YOUR GOAL:
Arrange as a numbered list the lines below, from the line containing "The width and" through the last line, leaving out blank lines and the pictures.

MATERIAL:
====

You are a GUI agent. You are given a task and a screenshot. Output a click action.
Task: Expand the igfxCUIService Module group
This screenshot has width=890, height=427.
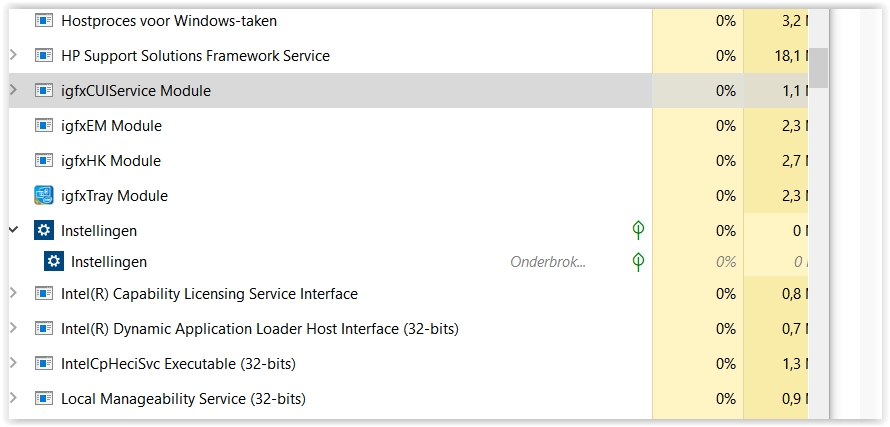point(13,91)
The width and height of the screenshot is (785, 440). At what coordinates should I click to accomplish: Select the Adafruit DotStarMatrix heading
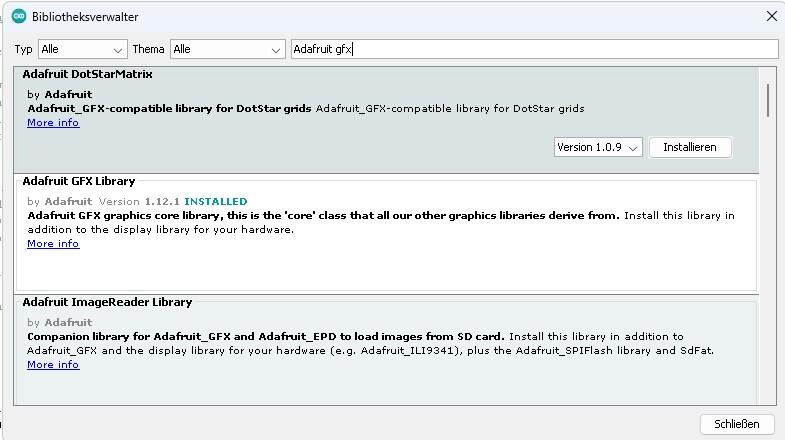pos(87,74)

====

TASK SOLUTION:
1. The width and height of the screenshot is (785, 440). At what coordinates should I click to accomplish: Select the Adafruit DotStarMatrix heading
2. pos(87,74)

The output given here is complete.